These films revealed Payne not only finding new filmmaking tools but using the ones already in his toolkit more effectively. Election is a masterpiece of editing: freeze-frame shots of one character’s face while another character provides voiced-over commentary; scrapbook montages of star student Tracy Flick’s accomplishments; a fast-action compilation of shots of Mr. M in a dozen different shirts and ties, drawing the same civics diagram on the board, year after year. The voiceover commentaries that were put to jokey and sophomoric purposes in The Passion of Martin serve more subtle and doleful aims, like denial. “After nine years of marriage we were closer than ever,” Mr. M comments cheerfully—as we watch him and his wife eating a glum and wordless dinner.

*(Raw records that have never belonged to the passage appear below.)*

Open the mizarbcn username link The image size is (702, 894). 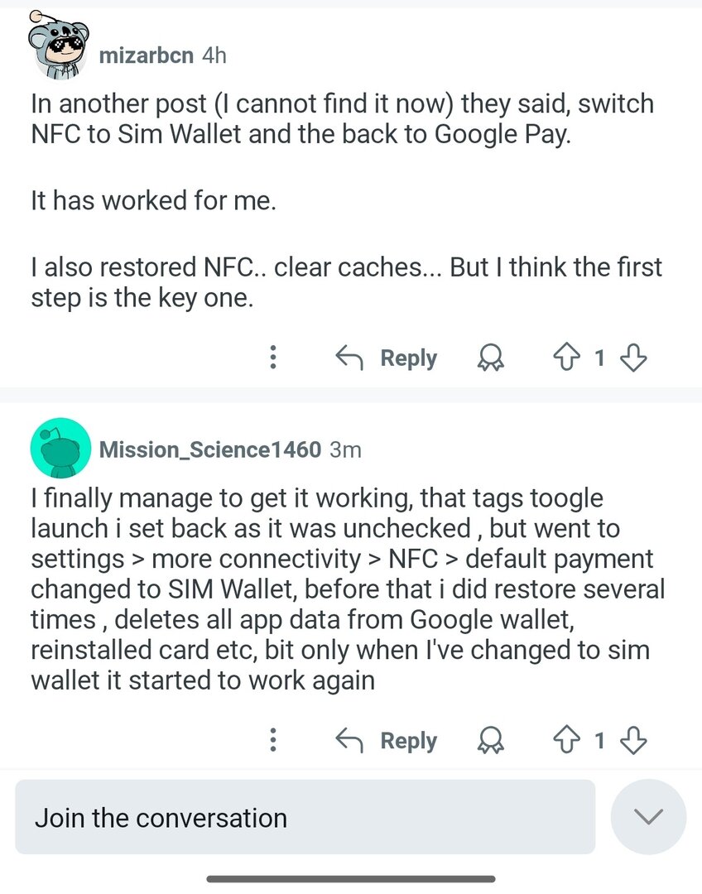147,55
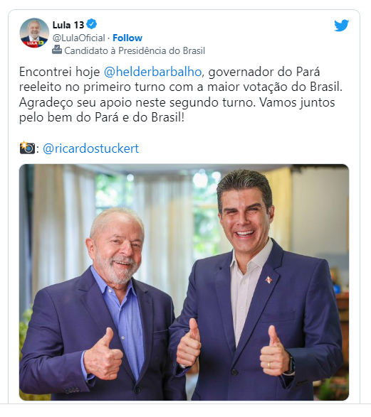
Task: Follow the @LulaOficial account
Action: pyautogui.click(x=127, y=38)

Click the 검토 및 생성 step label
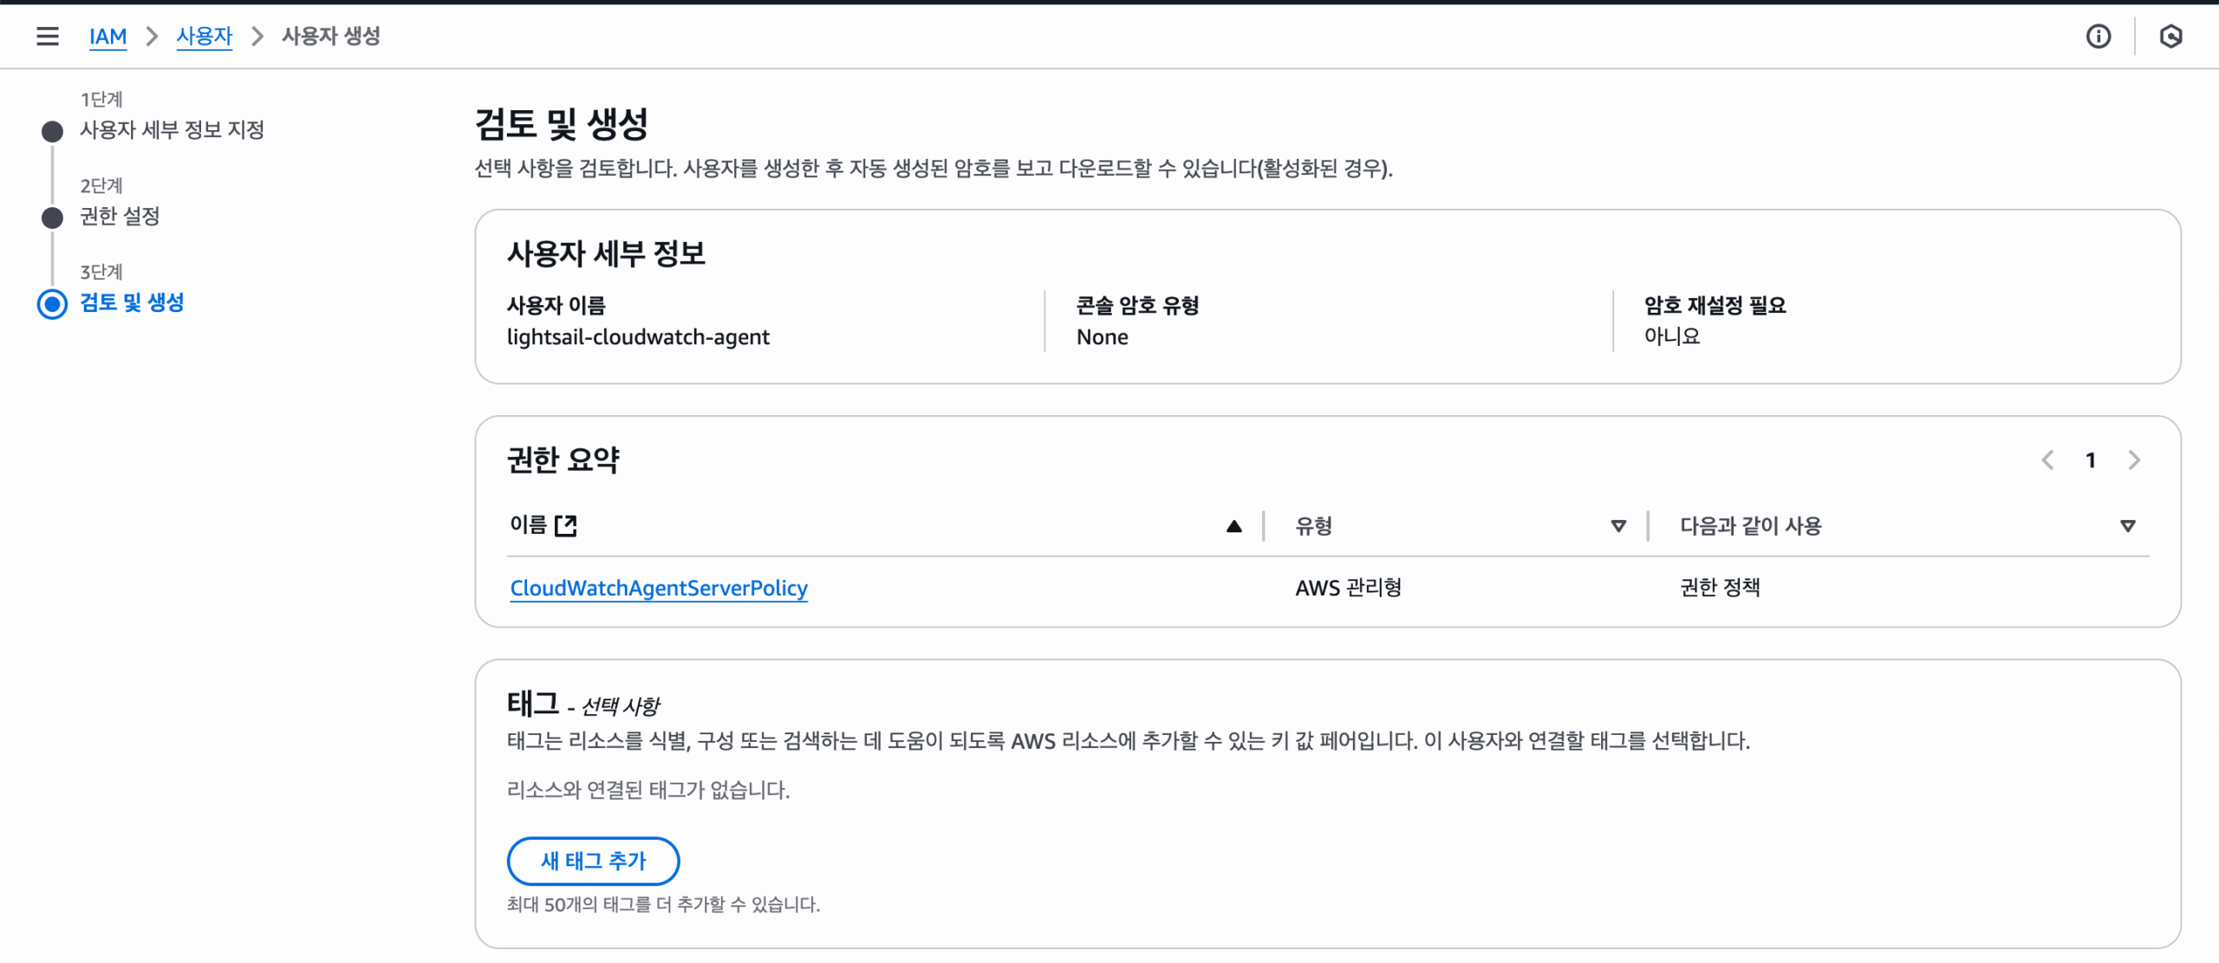(x=132, y=303)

Both films also make deft use of music. In a 2005 interview with LA Times critic Kenneth Turan, Payne noted the “huge” importance of music in his movies, not merely for “atmospheric” purposes, but to further characterization. The music in Sideways helps steer the film’s satirical collision between the good life and two men pathetically incapable of living it. Big stretches of the movie look like wine commercials, with couples laughing around vineyard dinner tables and Rolfe Kent’s sunny soundtrack bubbling ironically along. Its sixties Italian jazz is the quintessence of carefree, and we keep expecting Marcello Mastroianni—but what we get instead is the angst-ridden Miles and his pal Jack, a pathological philanderer. Election, for its part, deploys everything from French chansons to lounge music to Ennio Morricone’s epic Western themes to the taunting coda of Mandy Barrett’s sassy country tease, “If You’ll Be the Teacher”—all of it making for a colorful potpourri that highlights by contrast the monochrome drabness of Mr. M’s life.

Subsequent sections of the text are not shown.